When I first heard David Maxim Micic’s band Destiny Potato, I was instantly blown away by their music. It was extravagant, technical, progressive and incredibly adventurous and I’ve really been hoping for a follow-up. But it came in a slightly different form than what I was imagining. The same musicians (e.g. David Maxim Micic and vocalist Aleksandra Djelmash) now take an entirely different creative path and resurrect this band under the name Sordid Pink. And it’s an entirely different entity. Leaving behind a lot of the technical and progressive chops, they take a turn towards the alternative rock/metal area, with a clear genre tag being impossible to place. The music on this album ranges from prog rock to indie rock, avant-garde metal and pop/electronic influences. It’s quite the unusual cocktail, but there is one thing that it inherited from its predecessor, the unstoppable drive for silly vibes and fun. Yep, it’s quite the immature endeavor and it’s bound to lighten your mood.
The first thing that struck me was that the music isn’t anywhere near as riff-driven as I was expecting, even based on the first released single ‘FU’. It is quite heavy but for the most part, the oomph and energy of it comes from the bass and the drum kick, allowing the guitar to spend a lot of time on grooves and lead sections, mostly clean. The drum often boosts a kick-snare bouncy pattern that wouldn’t necessarily belong to the world of prog, but smooth underlying intricacies and details constantly make their way into the mix. The bass also seems to rely primarily on a down-tuned beat but it also runs wild in certain moments. And the riffs, though quite rare, are particularly nasty and disagreeable when they hit. The amount of gain on the riff in “FU” for one is not exactly decent.
I feel the music is made to have a catchy ear-worm effect almost as you would hear in radio-friendly pop music, with incredibly catchy, sing-along style choruses, but the texture and details make a strikingly intense experience that can even draw in proper metalheads (e.g. me). And of course, David couldn’t help also throwing some solos in there, my favourite being the one in ‘Freak’.

Screen grounding examples:
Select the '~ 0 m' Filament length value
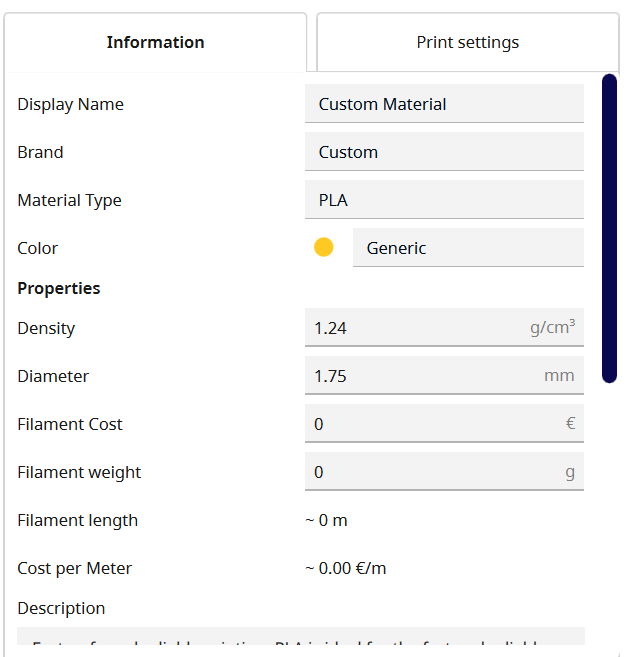627x657 pixels. (x=326, y=520)
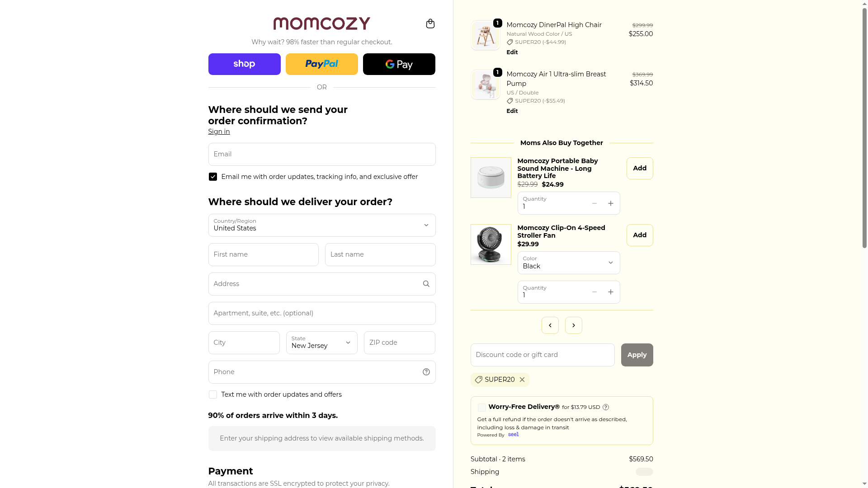Increase Stroller Fan quantity with plus
This screenshot has width=868, height=488.
[x=610, y=292]
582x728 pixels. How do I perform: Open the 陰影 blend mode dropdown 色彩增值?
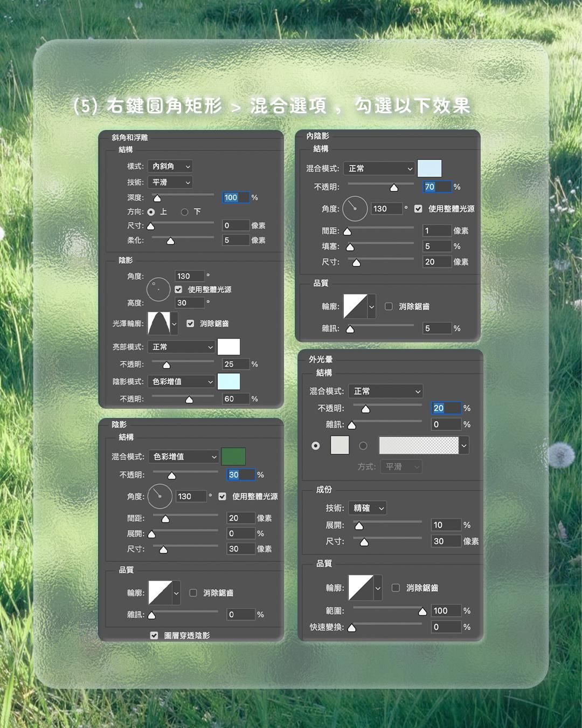coord(183,456)
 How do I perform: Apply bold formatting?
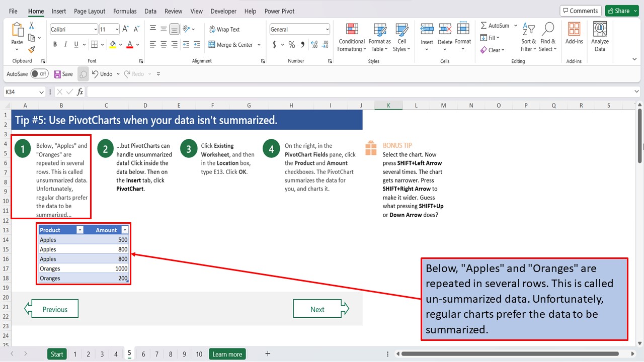(55, 44)
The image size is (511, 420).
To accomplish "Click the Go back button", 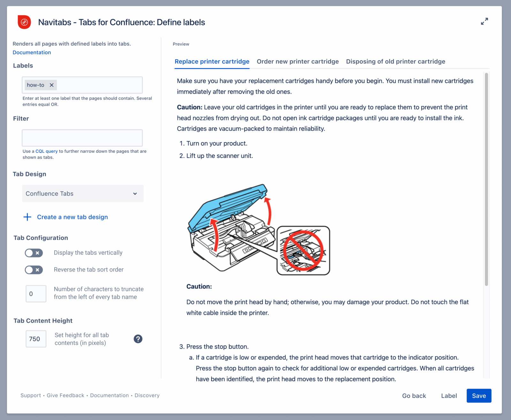I will coord(414,396).
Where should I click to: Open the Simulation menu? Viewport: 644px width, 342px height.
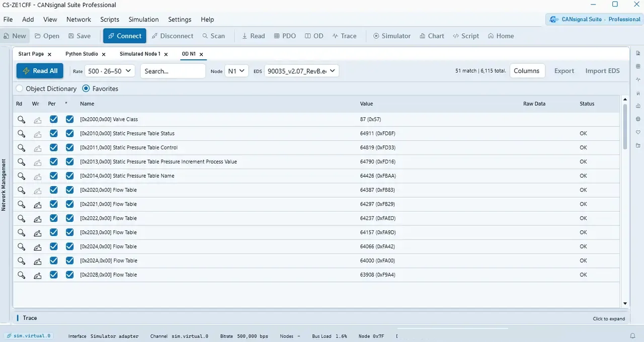[143, 19]
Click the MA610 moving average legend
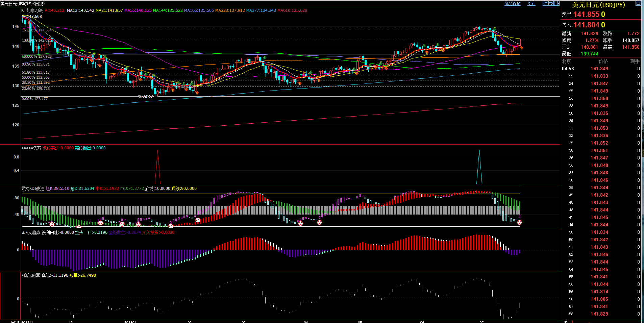 pyautogui.click(x=292, y=10)
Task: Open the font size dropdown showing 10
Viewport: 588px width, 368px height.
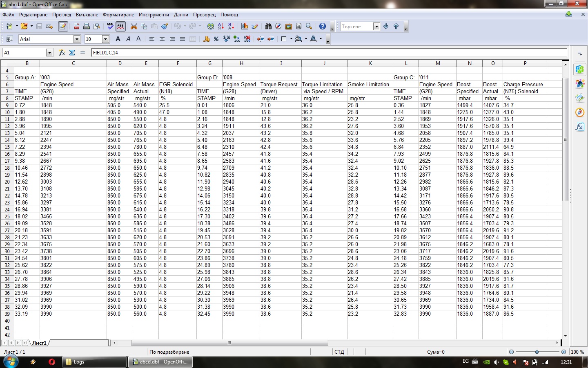Action: (x=105, y=39)
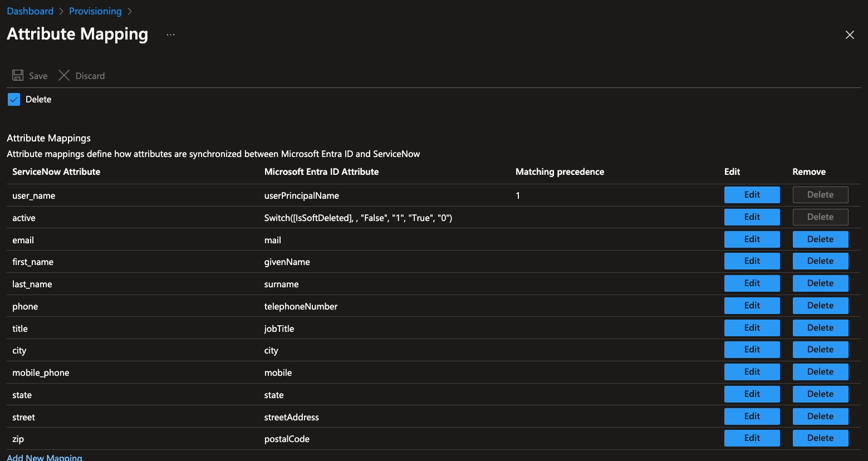Edit the city mapping

752,350
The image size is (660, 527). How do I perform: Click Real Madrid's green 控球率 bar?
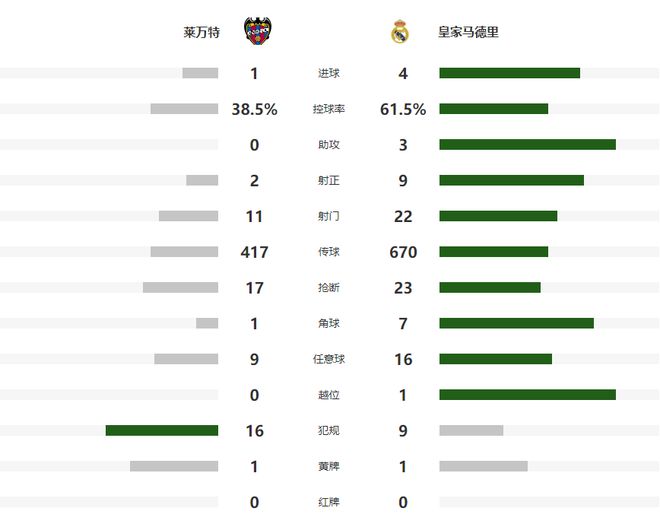[493, 109]
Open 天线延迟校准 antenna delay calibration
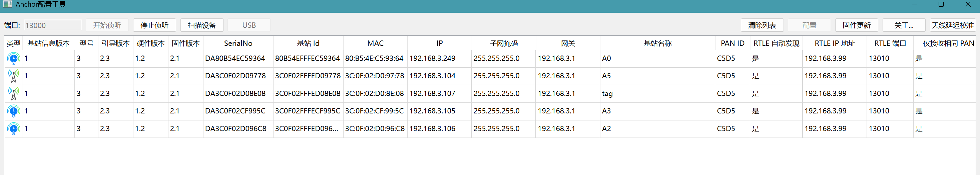 [952, 25]
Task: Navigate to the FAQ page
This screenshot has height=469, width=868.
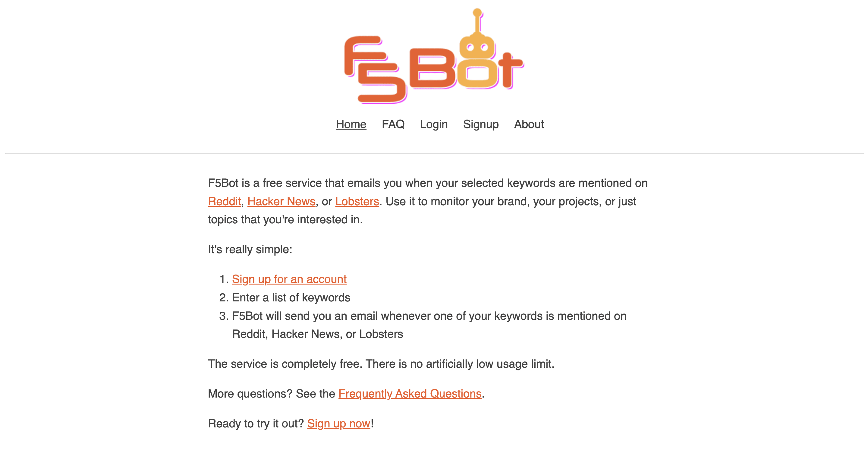Action: click(393, 124)
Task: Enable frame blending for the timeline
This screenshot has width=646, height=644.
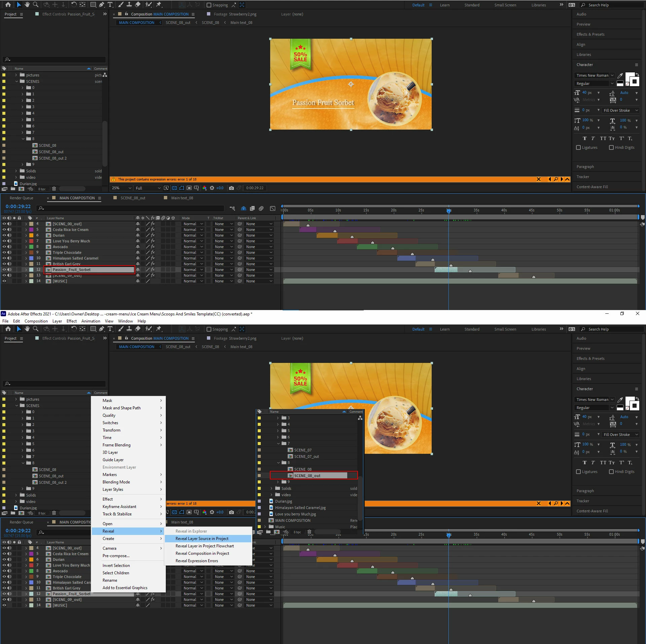Action: (252, 209)
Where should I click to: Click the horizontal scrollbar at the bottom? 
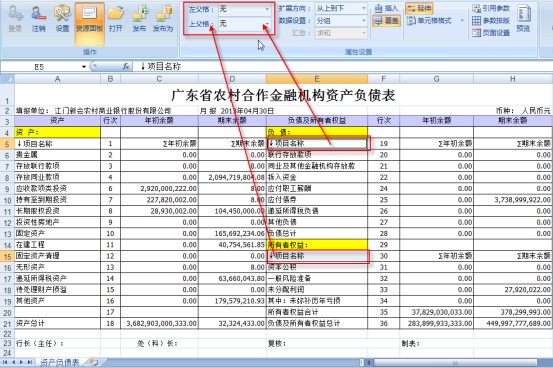(455, 362)
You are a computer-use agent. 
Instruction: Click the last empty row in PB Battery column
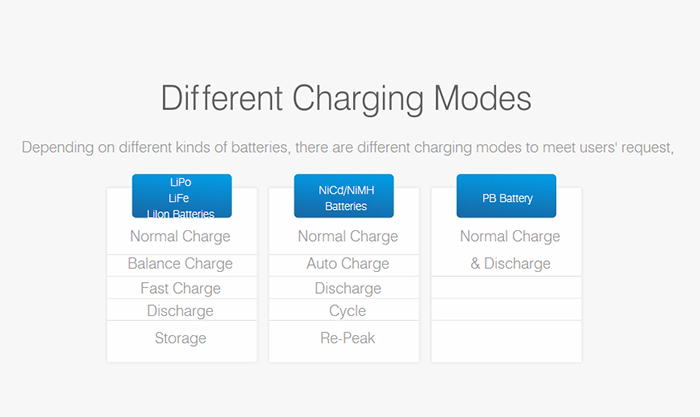pos(506,339)
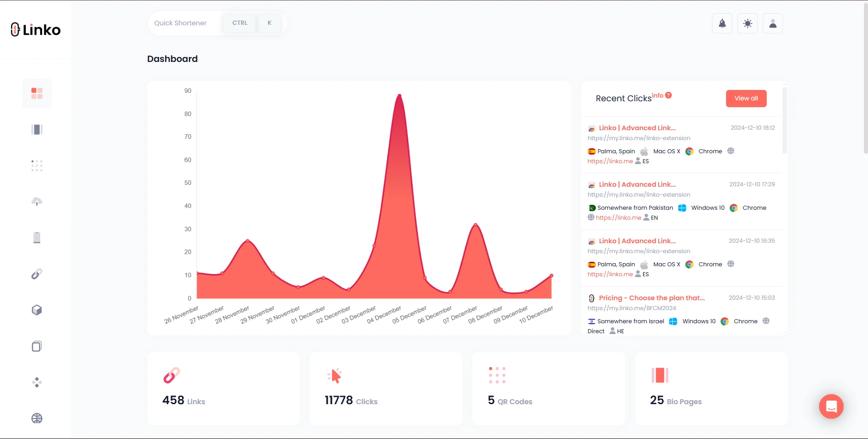
Task: Toggle light theme with the sun icon
Action: 747,23
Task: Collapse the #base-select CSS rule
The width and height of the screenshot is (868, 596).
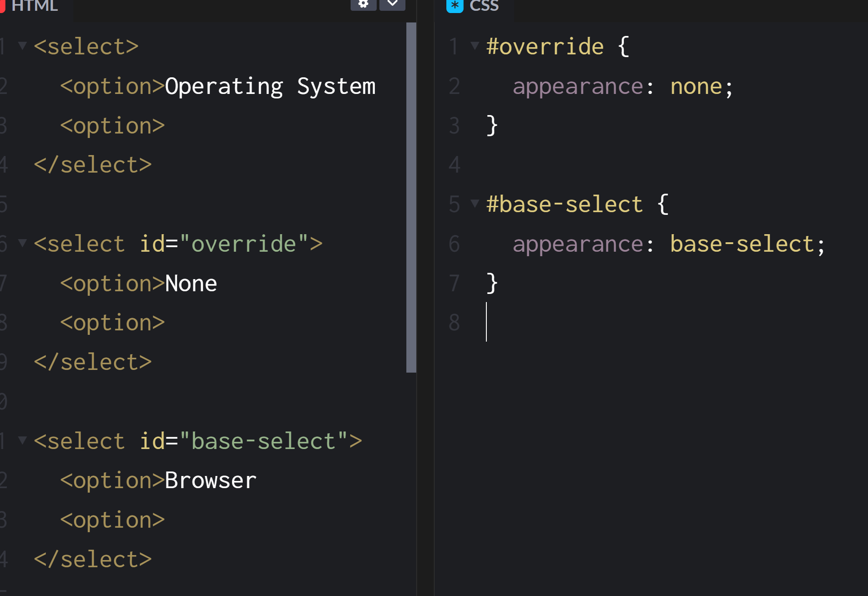Action: click(x=474, y=203)
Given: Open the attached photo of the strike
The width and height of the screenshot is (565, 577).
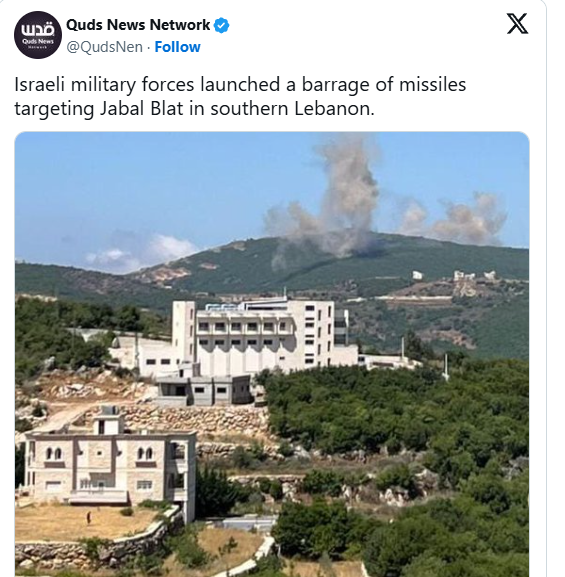Looking at the screenshot, I should point(272,354).
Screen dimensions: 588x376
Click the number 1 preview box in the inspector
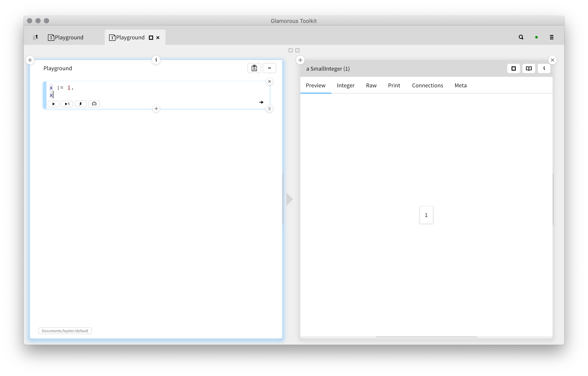[x=426, y=215]

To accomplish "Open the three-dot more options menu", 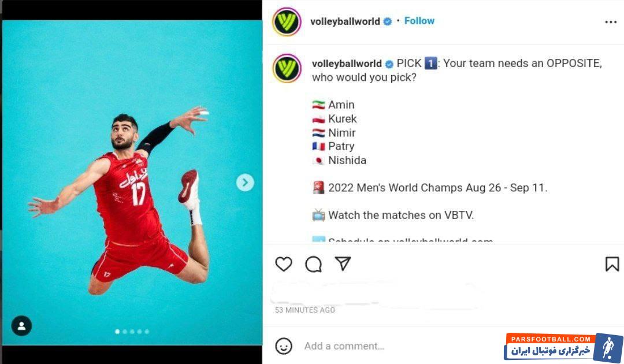I will (611, 23).
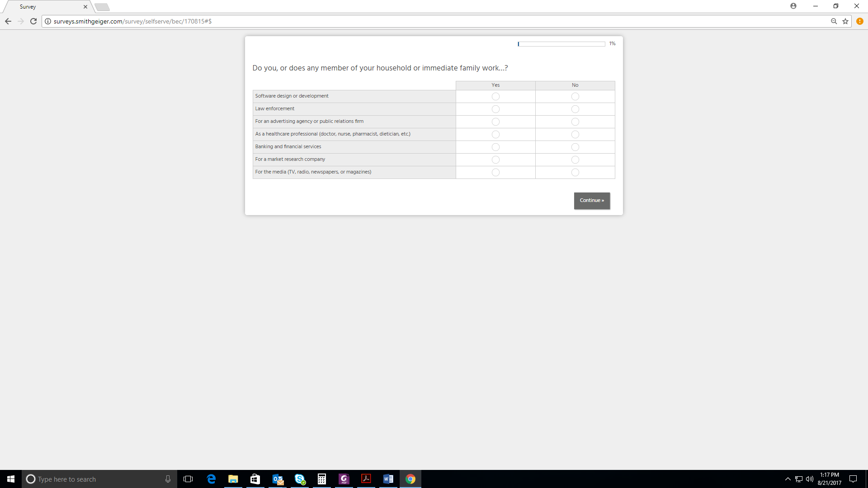Open the Chrome profile icon
Image resolution: width=868 pixels, height=488 pixels.
(x=793, y=6)
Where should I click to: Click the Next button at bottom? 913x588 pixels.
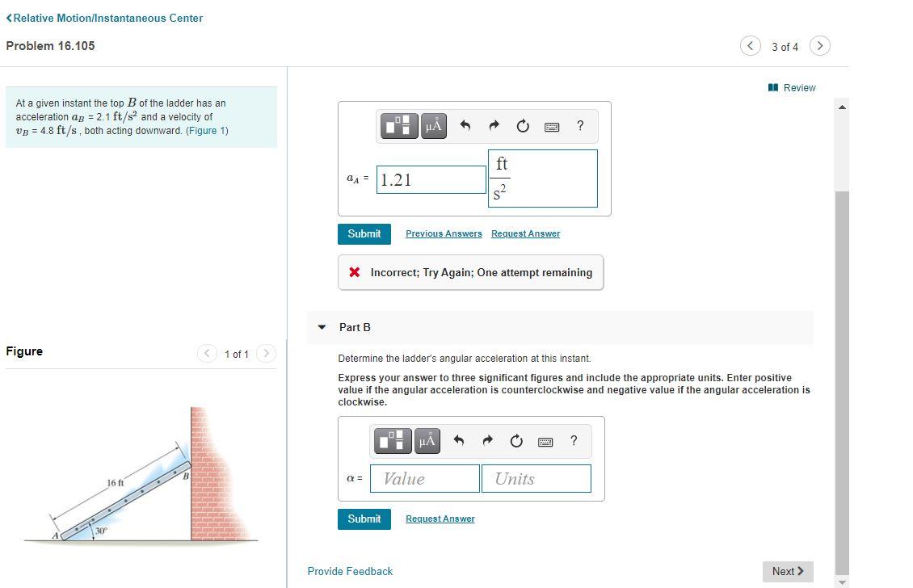(787, 571)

Task: Write the next part of the Sordid Pink album review, picking up right after its final sentence.

Result for this task:
It would seem then, that this is a much more straightforward approach, but whilst maintaining this sound through each song, they manage to spark some diversity through the expressive approach. Vocals definitely play a lot into that. The first four tracks are very funky/groovy and have a part fun, part rebellious attitude. Aleksandra does a great job at sounding both sweet and sour, singing light poppy tunes and then dropping down the screamo. There’s a certain grittiness to her voice that I really like which seems to constantly intensify and relax as she switches between more light-hearted and more aggressive moods. She’s got quite the charisma and really knows how to surf these, remarkably weird songs in a way that makes sense and fits with the instrumentation.
The second part of the album I feel is a lot more diversified. ‘FU’ drops a nasty breakdown. ‘Livin’ boosts the progressive elements. ‘I Told You’ is the only ballad on the album and it is honestly quite refreshing and heartwarming. And the closer ‘Rust’ picks up the fastest tempo, puts the riffs forward and gets honestly quite headbangy. And through all these phases they manage to maintain a sound that is both professional, and incredibly fun. Did I mention there’s a TRUMPET SOLO on ‘I Told You’? Yep. There is, and it’s a bloody good one too, great detail to top off an already quite extravagant album. Sordid Pink has quite a unique character and you may or may not like it but you will certainly be surprised in a number of ways.
- Killer (03:35)
- Freak (04:40)
- Falling (03:58)
- Drive 04 (04:56)
- Saw it Coming (03:53)
- Fu (04:23)
- Livin’ (04:16)
- Our Home (04:29)
- I Told You (04:06)
- Rust (05:11)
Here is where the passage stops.